Before I dive into what I’m grateful for, I want to start with the definition of gratitude.
Gratitude is “a feeling of appreciation or thanks.” – Merriam Webster Dictionary
A feeling of appreciation or thanks to a neighbor, a friend, family member or even to a stranger. It’s that feeling of calmness and reminder that you’re (I’m) okay because…well you at least have something to be grateful for.
What I’m Grateful For…
I could likely go on for days (good, right?) Maybe. It’s of course positive for me to walk through everything (or much of what) I am grateful for – however, it would likely be better to go through a few things I’m grateful for – and reflect, daily. It’s a goal of mine 🙂
- My Other Half
- Blue skies
- Ability to learn, read, write
- Sleeping for a solid eight hours
Yes, this is a short list…but these are some of the things I’m grateful for just in this instance. I encourage each of you to try to jot down or at least reflect on what you are grateful for every day.
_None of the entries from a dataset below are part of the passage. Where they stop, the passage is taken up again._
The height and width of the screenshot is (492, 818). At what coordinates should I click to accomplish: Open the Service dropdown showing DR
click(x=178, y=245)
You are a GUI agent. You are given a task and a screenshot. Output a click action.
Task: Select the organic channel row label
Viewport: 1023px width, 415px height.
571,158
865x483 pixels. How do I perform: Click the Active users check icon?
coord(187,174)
Why? Well, here are some perks of gratitude.
Perks of Gratitude…
Gratitude is most commonly discussed between Thanksgiving and Christmas – or simply around the holidays. Many use the words “Thank You” with an absent mind. How many of us, checkout at the grocery store, only to have the person checking us out hand us our receipt and say “Have a nice day”? And to that we respond, “Thanks, you too.”
Many studies have shown that writing down a few things or reflecting on even one thing you are grateful for every day of the year causes significant health improvements as well as much less daily stress. Less stress means for a less likely chance of developing heart disease and other illnesses. But the perks are bigger and greater than just a lower level of stress.
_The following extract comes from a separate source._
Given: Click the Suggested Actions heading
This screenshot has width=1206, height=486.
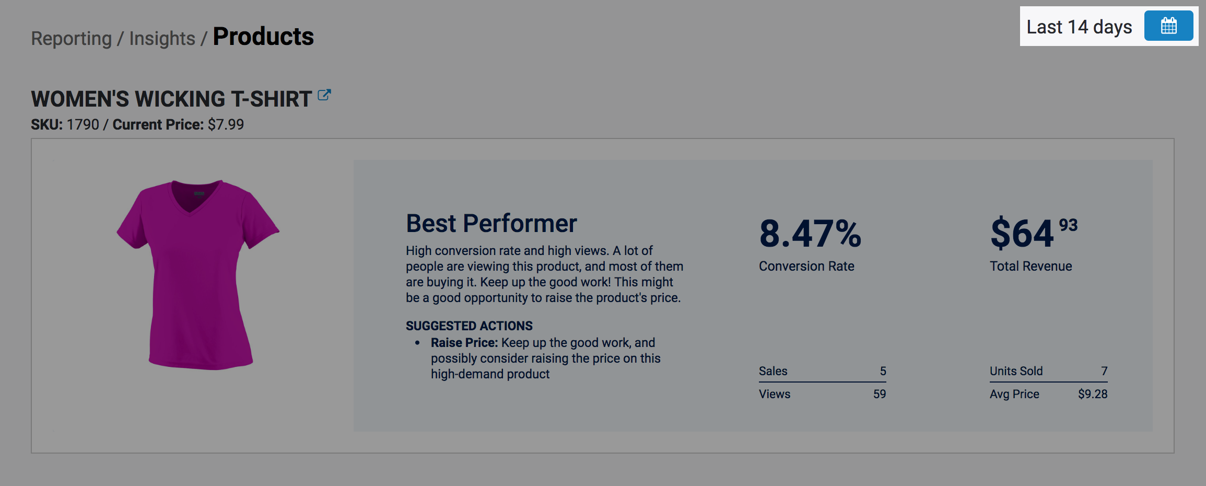Looking at the screenshot, I should (469, 326).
Overall, consistent gratitude makes us happier. Those who reflect and act upon their gratitude are commonly more likely to feel good, be more resilient, have happier memories and be more relaxed.
Aside from emotional benefits, there are also personality benefits. Taking note of gratitude is likely to result in being less materialistic and being less selfish. Optimism and self confidence are two wonderful effects of practicing active gratitude.
From a social perspective, those who have more gratitude are more likely to be more social and overall more kind. They will have a healthier relationship with their significant other and will likely have many deeper and more long-lasting friendships.
Active gratitude practice also results in benefits to one’s career. They will see improvements in their efficiency, creativity and decision making. Gratitude will create an easier environment to network, too!
Finally, as previously stated, health and well-being is drastically affected by practicing active gratitude. It’s likely one would stress less, sleep more, eat better, exercise more, catch less illness and ultimately live a longer healthier life.